KARA KARTAL GOLCÜ AVINDA
Beşiktaş Yönetimi Q7 ve Guti’nin dışında takıma bir de gölcü kazandırmak için çaba sarf ediyor. Bir yıldız daha alabilmek için haftanın bir çok gününü yurt dışında geçiren yöneticiler geçenlerde tekrar Londra’ya gitti. Edinilen bilgiye göre; öğle yemeğinde Manchester City’nin yıldızları Robinho ve Adebayor’un menajerleri ile kulüp yetkilileriyle ile bir araya gelen yöneticilerin her iki futbolcu için de teklif verdiği iddia edildi.

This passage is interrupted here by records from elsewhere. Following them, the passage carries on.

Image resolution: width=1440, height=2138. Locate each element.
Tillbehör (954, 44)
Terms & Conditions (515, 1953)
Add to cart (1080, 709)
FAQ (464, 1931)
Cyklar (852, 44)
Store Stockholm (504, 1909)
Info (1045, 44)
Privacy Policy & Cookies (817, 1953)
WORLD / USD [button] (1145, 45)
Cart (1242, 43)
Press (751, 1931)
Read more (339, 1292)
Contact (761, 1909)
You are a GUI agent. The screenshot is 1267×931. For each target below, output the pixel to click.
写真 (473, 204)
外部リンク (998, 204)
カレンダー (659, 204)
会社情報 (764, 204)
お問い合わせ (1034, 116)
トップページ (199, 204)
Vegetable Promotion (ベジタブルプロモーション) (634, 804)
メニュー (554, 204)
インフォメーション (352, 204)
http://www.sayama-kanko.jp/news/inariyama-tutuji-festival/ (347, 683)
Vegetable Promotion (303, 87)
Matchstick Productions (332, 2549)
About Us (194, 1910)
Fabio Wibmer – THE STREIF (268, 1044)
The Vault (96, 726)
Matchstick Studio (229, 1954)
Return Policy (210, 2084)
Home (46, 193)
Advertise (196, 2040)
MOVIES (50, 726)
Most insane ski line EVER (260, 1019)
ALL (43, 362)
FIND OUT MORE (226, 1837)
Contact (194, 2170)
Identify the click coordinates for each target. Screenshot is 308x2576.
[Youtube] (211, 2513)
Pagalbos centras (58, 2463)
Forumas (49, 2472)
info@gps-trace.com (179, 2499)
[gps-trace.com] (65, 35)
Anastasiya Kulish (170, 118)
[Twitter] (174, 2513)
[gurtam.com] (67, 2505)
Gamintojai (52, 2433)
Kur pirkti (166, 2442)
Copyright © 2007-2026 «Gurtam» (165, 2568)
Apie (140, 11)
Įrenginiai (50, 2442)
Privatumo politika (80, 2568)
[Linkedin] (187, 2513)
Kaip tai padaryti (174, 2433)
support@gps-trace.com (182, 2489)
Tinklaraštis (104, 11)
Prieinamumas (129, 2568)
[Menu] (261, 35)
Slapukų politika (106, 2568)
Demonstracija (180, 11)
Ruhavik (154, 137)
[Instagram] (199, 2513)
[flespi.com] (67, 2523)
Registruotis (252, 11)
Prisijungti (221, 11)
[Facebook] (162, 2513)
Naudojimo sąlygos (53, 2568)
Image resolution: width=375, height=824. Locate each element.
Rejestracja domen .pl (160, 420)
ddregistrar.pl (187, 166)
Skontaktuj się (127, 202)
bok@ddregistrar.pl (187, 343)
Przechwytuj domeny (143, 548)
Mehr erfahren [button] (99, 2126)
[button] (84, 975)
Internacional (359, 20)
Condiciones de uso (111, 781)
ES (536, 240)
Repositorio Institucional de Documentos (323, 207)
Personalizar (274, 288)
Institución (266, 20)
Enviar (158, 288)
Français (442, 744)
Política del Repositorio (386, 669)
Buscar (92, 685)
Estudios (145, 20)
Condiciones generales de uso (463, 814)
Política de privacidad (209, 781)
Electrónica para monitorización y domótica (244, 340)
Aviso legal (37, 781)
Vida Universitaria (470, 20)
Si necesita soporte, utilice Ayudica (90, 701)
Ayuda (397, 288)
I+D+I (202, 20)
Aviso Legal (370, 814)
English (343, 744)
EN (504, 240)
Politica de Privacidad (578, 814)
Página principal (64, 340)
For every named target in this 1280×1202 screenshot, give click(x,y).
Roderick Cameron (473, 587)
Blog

ÖNCELİKLE ADEBAYOR VE ROBINHO
Beşiktaş’a yeni bir yıldız oyuncu mu geliyor? Bu soru günlerdir camiayı meşgul ediyor. Milan ile Juventusun da istediği söylenen ismin Beşiktaş gündeminde olduğu iddia ediliyor. Emmanuel Adebayor’un bonservisinin çok pahalı görüldüğü ve o nedenle kiralama formülü üzerinde durulduğu söyleniyor. Başkan Demirören, siyahi forvetin kadroya dahil edilmesini çok istediği söyleniyor.
CRUZ’UN ADI DA
ÖN PLANDA
Öte yandan Beşiktaş Teknik Direktörü Schusterin isteği üzerine transfer çalışmalarını yürüten yönetim, farklı bir rotaya kaydığı iddia ediliyor. Manchester City’de fazla forma şansı bulamayan ve Adebayor ile aynı özelliklere sahip olan Paraguay’ın golcüsü Roque Santa Cruz gündeme alındı. Paraguaylı forvet, “İngiltere ve Almanya Ligi’nden de teklifler alıyorum. Ancak şartlarda anlaşırsak neden olmasın” yanıtını verdi. Futbol Komitesi Başkanı Serdal Adalı, “Bir hafta içerisinde bu iş netleşecek. Ancak gündemimizdeki isimler; Guti, Quaresma, Adebayor gibi klas oyuncular…” açıklamasını yaptı.